Last night I tried to use the phone (Google prepaid w/$6.62 balance) to pay for a gallon of milk. It wouldn't go through, despite many attempts. It kept saying on the phone along the lines of "payment sent, but check with the clerk to see if it went through." Well, it never did, so I suspected maybe the older version of the app being blocked now. I don't think it was a retailer terminal issue, because I'd paid at this exact same terminal with my HTC One X (using Modaco hacked Wallet apk) just two days before.

Tried the barcode link on the first page and it brought up the app in the market and let me update without issue. App appears to work on the phone, but now to find someplace to test paying with it.

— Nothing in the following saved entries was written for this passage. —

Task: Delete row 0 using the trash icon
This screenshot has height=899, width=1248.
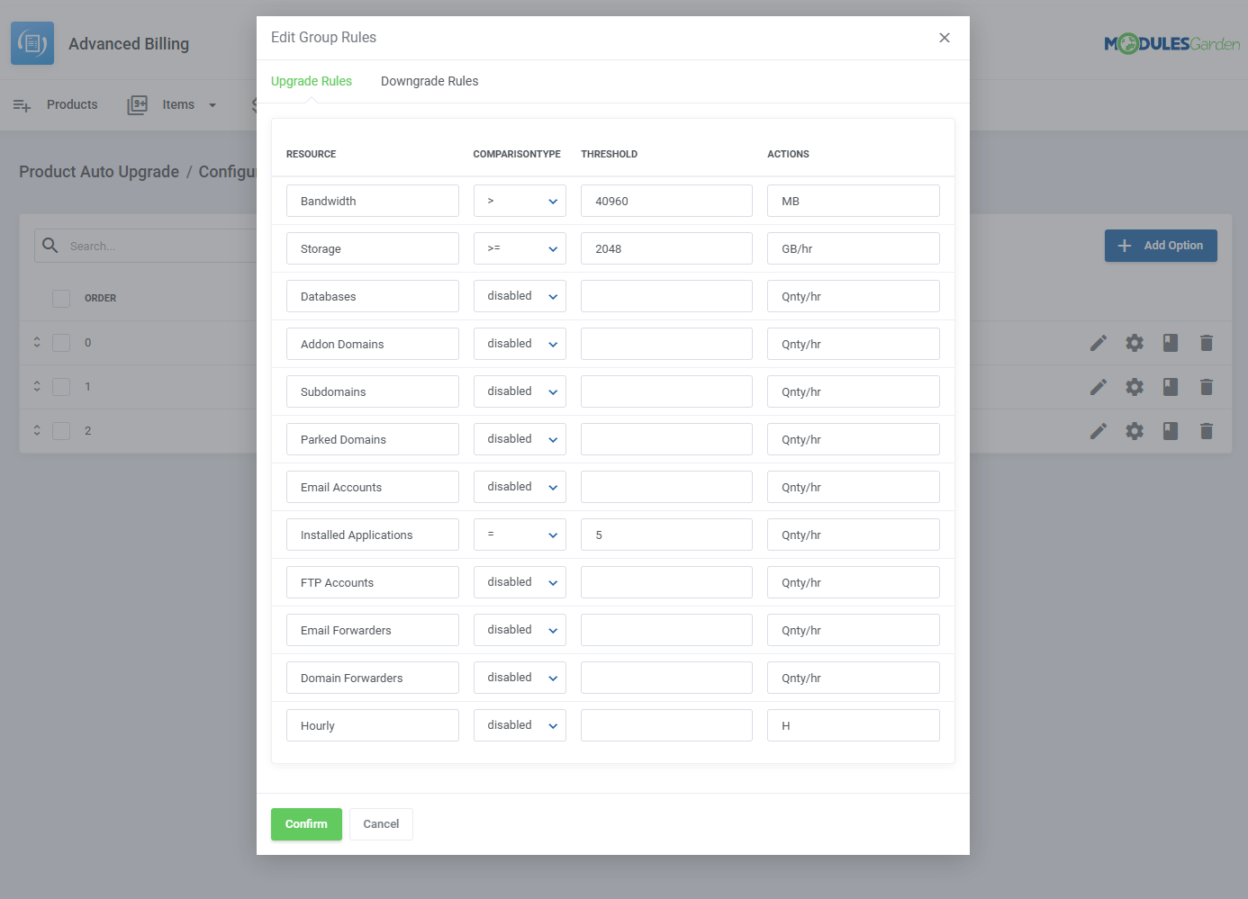Action: (1207, 343)
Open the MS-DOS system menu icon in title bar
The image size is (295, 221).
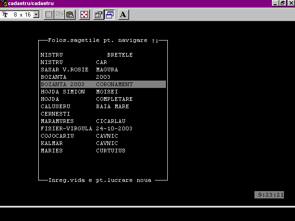4,3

Maybe MacDonalds for breakfast burrito...?

BTW, for those who can't get it to work from the Play Store, head over to Modaco and see if Paul's hacked version works for you. http://www.modaco.co...-apk-11-r63-v12


----------



## distortedloop (Nov 26, 2011)

Hmmm... just tried the Google Wallet on the Nexus again, with the version downloaded from the Market. The transaction just wouldn't go through. It kept saying Sending...Sent, but then popped up a message to check with the clerk to see if it went through. I pulled out my HTC One X and tried it, worked instantly.

Can't imagine what's going on here. The Nexus has been used successfully before.


----------



## Droidlovinyogi (Jul 4, 2011)

I got it here:

http://forums.androidcentral.com/verizon-galaxy-nexus/174268-google-wallet-1-1-r67-v4-june-6th-update.html


----------



## voc (Oct 11, 2011)

I read about Visa support but after downloading the latest version of Wallet I have yet to see the option. Any word?


----------



## shanan2463 (May 18, 2012)

I got a message "This item is not available on your carrier" Verizon Wireless bans this app... I have tried before and gripped too. That was the reason I got this phone...


----------